▶ **Given data**:
_____

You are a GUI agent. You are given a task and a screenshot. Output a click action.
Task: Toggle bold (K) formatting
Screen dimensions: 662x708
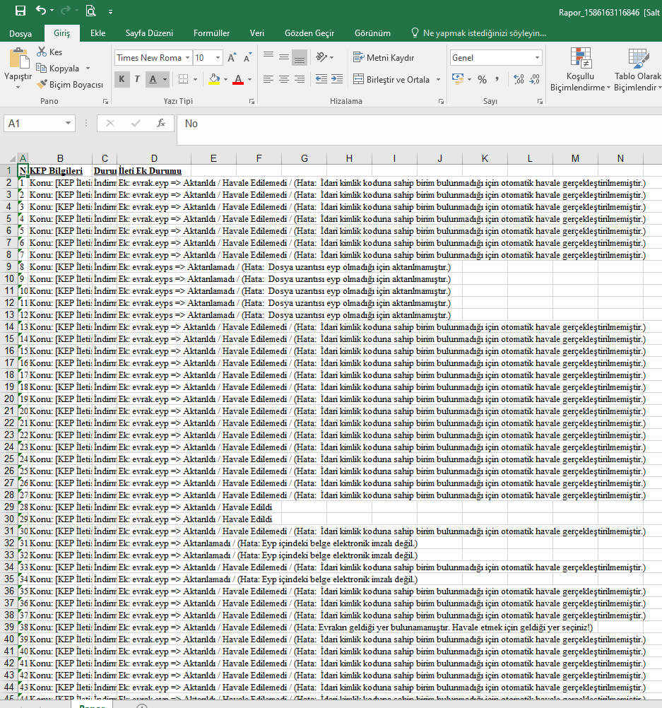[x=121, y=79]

_____

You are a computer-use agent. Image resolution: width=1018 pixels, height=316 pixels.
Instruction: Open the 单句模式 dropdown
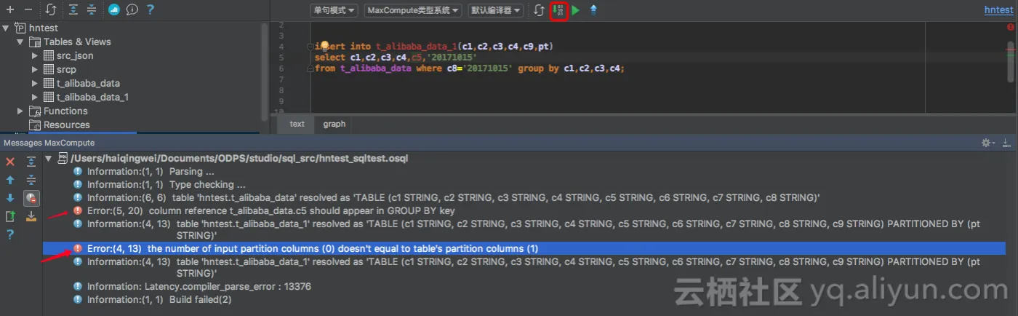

_____

▶ **Directions**: Going through the records, say how many lines hold the string "agent". Only the number should be given.

▶ **Written solution**: 2